New York City Sexual Harassment: Where does it come and how can it be prevented?

New York sexual harassment and gender discrimination are prohibited by Title VII of the Civil Rights Act as well as by New York State's own anti-harassment laws. This article will explore the concept of NY sexual harassment and introduce you to some generally accepted strategies for preventing it and ending it at the workplace.

The legal definition of "sexual harassment" is purposefully ambiguous. In general, any workplace conduct or sexual advance that is not welcome or that turns the work environment into a hostile or intimidating place to be can be construed as harassment. The line between appropriate and inappropriate conduct depends closely on context.

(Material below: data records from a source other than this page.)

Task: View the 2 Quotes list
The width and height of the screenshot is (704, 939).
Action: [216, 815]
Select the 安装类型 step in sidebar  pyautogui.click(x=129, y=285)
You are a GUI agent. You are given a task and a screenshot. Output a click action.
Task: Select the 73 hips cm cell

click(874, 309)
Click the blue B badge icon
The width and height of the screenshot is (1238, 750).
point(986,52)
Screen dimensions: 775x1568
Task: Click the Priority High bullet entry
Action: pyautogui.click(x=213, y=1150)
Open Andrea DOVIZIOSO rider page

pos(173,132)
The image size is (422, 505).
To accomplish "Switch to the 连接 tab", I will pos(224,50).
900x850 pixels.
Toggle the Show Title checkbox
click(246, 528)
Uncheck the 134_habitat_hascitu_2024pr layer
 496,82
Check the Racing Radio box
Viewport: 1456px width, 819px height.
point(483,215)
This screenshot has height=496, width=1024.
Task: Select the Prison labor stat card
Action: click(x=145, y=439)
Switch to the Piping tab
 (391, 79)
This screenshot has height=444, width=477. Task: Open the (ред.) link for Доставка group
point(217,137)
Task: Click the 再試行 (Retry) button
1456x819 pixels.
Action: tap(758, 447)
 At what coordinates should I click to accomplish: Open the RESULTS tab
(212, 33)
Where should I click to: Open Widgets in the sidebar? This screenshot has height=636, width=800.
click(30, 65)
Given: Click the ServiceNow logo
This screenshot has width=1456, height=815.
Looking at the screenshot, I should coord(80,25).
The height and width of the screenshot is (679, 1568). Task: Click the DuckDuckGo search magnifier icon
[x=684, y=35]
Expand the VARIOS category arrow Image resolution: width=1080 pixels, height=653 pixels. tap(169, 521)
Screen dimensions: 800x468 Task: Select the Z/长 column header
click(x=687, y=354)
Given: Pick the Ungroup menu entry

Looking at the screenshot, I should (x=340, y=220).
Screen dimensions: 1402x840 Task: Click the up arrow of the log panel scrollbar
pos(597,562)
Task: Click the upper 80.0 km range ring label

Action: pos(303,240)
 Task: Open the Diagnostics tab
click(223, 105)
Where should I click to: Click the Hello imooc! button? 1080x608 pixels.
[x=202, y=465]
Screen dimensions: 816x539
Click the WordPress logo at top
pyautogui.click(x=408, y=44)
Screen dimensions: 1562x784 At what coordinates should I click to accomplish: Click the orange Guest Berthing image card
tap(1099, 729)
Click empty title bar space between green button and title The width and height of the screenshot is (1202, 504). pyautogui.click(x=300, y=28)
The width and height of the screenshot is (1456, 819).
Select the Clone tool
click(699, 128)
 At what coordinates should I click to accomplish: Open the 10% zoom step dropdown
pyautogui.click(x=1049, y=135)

What might be acceptably flirtatious at one job might be inappropriate harassment at another. To illustrate the concept further, let's take a look at some real world examples of what would likely be construed as NYC sexual harassment:

• A sales manager demeans female customers to his subordinates by insulting or mocking their figures and style of dress.
• A bus boy gropes a waitress - pitching her buttocks or grabbing at her chest.
• A boss posts sexually explicit cartoons on his subordinate's desk as a joke.
• An employee forwards a lewd email around to co-workers that contains sexually explicit pictures or language.
• A secretary at an accounting firm becomes uncomfortable when her supervisors spend half an hour exchanging dirty jokes in the break room.

While most victims of sexual harassment are women; men can suffer harassment as well:

• For a fictitious example of female-to-male sexual harassment, see the 2009 Sandra Bullock movie, "The Proposal."
• For a real world example of NYC male-to-male sexual harassment, see the allegations recently filed by the Equal Employment Opportunity Commission (EEOC) against Sparks Restaurant in NYC.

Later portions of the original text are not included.